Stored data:

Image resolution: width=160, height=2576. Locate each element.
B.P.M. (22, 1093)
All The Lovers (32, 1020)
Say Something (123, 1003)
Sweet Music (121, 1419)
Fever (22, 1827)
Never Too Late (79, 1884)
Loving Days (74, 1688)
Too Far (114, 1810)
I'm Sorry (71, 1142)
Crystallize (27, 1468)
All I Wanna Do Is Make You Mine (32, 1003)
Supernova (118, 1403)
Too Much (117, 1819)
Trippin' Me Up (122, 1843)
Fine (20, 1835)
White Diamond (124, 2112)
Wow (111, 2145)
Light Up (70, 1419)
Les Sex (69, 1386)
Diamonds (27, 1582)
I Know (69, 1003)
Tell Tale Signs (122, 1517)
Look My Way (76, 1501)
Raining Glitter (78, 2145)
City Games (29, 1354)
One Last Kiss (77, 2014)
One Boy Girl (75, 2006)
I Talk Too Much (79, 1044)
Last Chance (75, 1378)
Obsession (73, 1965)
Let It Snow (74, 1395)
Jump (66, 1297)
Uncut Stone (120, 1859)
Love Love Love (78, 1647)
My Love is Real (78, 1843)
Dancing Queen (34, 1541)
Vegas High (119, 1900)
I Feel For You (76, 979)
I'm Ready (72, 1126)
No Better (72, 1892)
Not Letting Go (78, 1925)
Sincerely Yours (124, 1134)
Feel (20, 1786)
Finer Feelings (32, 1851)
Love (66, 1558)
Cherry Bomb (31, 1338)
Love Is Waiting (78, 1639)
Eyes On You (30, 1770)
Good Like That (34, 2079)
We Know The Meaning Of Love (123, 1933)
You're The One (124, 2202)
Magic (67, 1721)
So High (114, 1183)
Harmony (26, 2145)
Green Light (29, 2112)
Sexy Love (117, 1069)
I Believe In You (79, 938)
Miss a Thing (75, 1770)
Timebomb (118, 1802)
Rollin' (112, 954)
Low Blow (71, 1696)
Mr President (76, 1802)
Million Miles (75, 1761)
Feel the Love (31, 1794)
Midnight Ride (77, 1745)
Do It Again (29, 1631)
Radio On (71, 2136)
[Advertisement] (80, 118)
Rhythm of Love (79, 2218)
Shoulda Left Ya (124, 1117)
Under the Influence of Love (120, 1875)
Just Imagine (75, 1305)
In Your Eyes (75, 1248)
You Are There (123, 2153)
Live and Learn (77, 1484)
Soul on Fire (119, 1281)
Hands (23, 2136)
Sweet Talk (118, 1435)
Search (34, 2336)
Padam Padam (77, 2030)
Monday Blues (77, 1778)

WORK ORDER:
Using the data above, reproduce exactly the lines between those holding "Tell Tale Signs (122, 1517)" and "I Believe In You (79, 938)", inclusive, and no others.

SOLVED EXERCISE:
Tell Tale Signs (122, 1517)
Look My Way (76, 1501)
Raining Glitter (78, 2145)
City Games (29, 1354)
One Last Kiss (77, 2014)
One Boy Girl (75, 2006)
I Talk Too Much (79, 1044)
Last Chance (75, 1378)
Obsession (73, 1965)
Let It Snow (74, 1395)
Jump (66, 1297)
Uncut Stone (120, 1859)
Love Love Love (78, 1647)
My Love is Real (78, 1843)
Dancing Queen (34, 1541)
Vegas High (119, 1900)
I Feel For You (76, 979)
I'm Ready (72, 1126)
No Better (72, 1892)
Not Letting Go (78, 1925)
Sincerely Yours (124, 1134)
Feel (20, 1786)
Finer Feelings (32, 1851)
Love (66, 1558)
Cherry Bomb (31, 1338)
Love Is Waiting (78, 1639)
Eyes On You (30, 1770)
Good Like That (34, 2079)
We Know The Meaning Of Love (123, 1933)
You're The One (124, 2202)
Magic (67, 1721)
So High (114, 1183)
Harmony (26, 2145)
Green Light (29, 2112)
Sexy Love (117, 1069)
I Believe In You (79, 938)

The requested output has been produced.